A video showing dozens of dead native eels near Puketapu sparked outrage on social media. (Photo / Supplied)
A video showing dozens of dead native eels near Puketapu sparked outrage on social media. (Photo / Supplied)

The Hawke's Bay Regional Council has been forced to halt drainage work near Puketapu after the death of dozens of native eels.

A video circulating on social media showing a pile of dead eels on a grassy bank sparked outrage online on Monday.

It was not immediately clear whether they were shortfin eels, or the more endangered longfin eels.

One Facebook user said the drainage work was essentially "annihilation of eels and their habitat". Another said it was "disrespectful to one of New Zealand's native fish".

Hawke's Bay Regional Council spokesman Chris Dolley said as soon as it was made aware of the issue surrounding the eels, work was stopped until a full review of the standard work practice could be completed during the coming days.

Work by the council was being undertaken on a drain that forms part of the Heretaunga Plains Flood Control and Drainage Scheme.

"This issue is a challenging area of undertaking maintenance on the extensive drainage network," he said.

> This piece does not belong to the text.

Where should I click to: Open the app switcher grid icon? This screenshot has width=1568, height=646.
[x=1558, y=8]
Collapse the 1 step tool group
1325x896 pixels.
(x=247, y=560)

"On average, each drain needs to be cleared out of sediment and organic matter every seven years to maintain grade and capacity of the drains.

"Without this maintenance the drainage network would not operate as intended and lead to flooding of property, productive land and urban areas.

"We only carry out mechanical clearing of drains when it is required as it is one of the most expensive components of our maintenance regime."

Dolley said the work was carried out as a "permitted activity and in accordance with the Code of Practice for River Control and Waterway Works" which was first implemented in 1999 and most recently reviewed in 2017.

"In terms of this maintenance, a slotted bucket is used on the digger which allows water and eels to escape, however sometimes not all of the eels manage to escape this way.

"There are two methods of clearing drains with the slotted bucket. The preferred method in rural areas is to place the material on the bank of the drain, which gives maximum opportunity for any eels to be seen and return to the waterbody."

The second method was to place the material directly into a truck, which was used if the drain was alongside a road or orchards, as placing material to the side of the drain wasn't a possibility.

The council were already considering new possibilities for the eels including catch and release option with local iwi and were planning on further discussions.